On Tuesday, the State Counselor and Thai Prime Minister Prayut Chan-o-cha opened a new bridge linking Mae Sot district in Thailand’s Tak province with Myanmar’s border city of Myawaddy. A second Mae Sot Boundary Post was also opened alongside the bridge.
Daw Aung San Suu Kyi said the bridge would promote cross-border trade, investment, tourism and cultural exchange.
Bilateral trade between Myanmar and Thailand stood at US$5 billion (7.7 trillion kyats) in fiscal 2017-2018, $4.3 billion in 2016-17, $4.8 billion in 2015-16, $5.7 billion in 2014-15, $5.6 billion in 2013-14, $4.7 billion in 2012-13, and $4.5 billion in 2011-12, according to the Ministry of Commerce. Thailand is Myanmar’s third-biggest source of foreign investment.
The bridge lies on the East-West Economic Corridor, part of the Mekong-Japan cooperation scheme, Tokyo’s grand infrastructure plan for the region. Within this plan, Myanmar sits on two major economic corridors: the East-West Economic Corridor connecting Vietnam’s Dong Ha City with Yangon’s Thilawa Special Economic Zone (SEZ) via Cambodia and Thailand, and the Southern Economic Corridor connecting central Vietnam, Cambodia and Thailand to the Dawei SEZ in southeastern Myanmar.
The plan aims to improve connectivity between Bangkok and Yangon along the East-West Corridor. The corridor will help businesses based in Bangkok extend their supply chains to Yangon (at the Thilawa SEZ). The Myanmar section of the East-West Corridor does not yet function as an international highway due to bottlenecks such as one-way stretches, a lack of paved roads, traffic difficulties in the rainy season and weight limitations.

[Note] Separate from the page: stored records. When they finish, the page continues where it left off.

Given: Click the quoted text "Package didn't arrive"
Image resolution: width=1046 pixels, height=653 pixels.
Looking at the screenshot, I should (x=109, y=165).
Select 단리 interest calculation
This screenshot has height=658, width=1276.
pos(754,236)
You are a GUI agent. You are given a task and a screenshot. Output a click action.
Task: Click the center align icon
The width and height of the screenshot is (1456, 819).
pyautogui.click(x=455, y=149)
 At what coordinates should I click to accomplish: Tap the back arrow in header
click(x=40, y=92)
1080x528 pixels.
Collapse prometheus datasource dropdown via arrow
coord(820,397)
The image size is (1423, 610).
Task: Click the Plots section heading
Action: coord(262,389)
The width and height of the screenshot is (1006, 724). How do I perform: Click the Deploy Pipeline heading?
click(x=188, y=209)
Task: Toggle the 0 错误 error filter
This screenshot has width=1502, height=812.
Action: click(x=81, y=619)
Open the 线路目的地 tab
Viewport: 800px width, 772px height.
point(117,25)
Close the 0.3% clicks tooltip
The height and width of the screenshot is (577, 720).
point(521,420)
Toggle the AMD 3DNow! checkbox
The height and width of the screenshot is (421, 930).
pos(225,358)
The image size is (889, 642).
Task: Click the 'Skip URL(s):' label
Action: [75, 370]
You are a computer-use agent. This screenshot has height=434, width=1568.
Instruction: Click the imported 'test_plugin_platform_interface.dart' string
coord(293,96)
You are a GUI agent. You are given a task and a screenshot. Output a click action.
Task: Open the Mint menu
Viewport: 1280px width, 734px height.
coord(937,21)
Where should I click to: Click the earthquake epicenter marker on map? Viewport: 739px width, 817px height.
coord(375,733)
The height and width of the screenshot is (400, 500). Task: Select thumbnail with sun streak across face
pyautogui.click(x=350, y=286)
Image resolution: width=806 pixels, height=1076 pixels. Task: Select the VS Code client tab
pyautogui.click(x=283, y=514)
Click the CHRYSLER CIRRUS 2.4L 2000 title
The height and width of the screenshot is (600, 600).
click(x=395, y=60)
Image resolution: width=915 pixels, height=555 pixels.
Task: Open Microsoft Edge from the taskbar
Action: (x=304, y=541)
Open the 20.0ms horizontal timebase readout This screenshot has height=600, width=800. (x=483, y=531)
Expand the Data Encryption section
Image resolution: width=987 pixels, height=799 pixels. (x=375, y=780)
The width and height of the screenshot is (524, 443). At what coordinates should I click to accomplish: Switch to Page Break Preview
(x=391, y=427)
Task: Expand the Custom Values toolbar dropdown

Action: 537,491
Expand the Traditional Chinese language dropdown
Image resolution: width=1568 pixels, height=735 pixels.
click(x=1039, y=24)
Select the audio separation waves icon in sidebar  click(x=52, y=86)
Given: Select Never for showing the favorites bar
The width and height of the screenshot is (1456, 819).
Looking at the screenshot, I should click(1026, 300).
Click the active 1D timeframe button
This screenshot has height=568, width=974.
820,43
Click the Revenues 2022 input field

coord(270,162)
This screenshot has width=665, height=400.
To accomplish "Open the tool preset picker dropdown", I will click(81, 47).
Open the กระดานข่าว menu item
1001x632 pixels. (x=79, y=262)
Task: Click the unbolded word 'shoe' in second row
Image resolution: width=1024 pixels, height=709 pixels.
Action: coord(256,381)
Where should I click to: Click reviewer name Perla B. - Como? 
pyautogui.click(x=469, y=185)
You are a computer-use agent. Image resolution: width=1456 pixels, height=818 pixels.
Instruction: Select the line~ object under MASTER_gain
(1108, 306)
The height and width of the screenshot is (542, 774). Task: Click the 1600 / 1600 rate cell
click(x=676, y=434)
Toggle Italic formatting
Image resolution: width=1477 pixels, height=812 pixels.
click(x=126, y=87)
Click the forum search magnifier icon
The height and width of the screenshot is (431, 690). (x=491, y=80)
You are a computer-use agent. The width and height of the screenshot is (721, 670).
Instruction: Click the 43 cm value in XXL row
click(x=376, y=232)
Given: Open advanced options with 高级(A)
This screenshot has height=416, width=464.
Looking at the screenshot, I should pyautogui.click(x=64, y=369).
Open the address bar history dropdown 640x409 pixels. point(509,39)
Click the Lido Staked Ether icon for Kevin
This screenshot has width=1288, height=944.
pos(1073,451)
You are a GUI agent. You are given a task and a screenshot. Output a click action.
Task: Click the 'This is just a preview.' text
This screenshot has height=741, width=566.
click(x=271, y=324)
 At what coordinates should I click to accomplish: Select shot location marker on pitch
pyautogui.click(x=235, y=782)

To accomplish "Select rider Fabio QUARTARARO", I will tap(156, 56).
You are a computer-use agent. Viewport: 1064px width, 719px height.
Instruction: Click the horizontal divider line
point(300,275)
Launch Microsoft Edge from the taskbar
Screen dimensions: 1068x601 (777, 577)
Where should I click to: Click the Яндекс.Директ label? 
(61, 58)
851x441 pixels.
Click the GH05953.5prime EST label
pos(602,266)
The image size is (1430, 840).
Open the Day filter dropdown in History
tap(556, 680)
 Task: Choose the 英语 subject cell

According to the Japan International Cooperation Agency, Tokyo plans to shorten transport time by constructing three bridges in Karen and Mon states—the Gyaing-Kawkareik Bridge, the Gyaing-Zathabyin Bridge and the Atran Bridge—as part of the East-West Economic Corridor. These are expected to reduce the time needed to transport goods the 870 km from Thilawa to Bangkok to one-and-a-half days.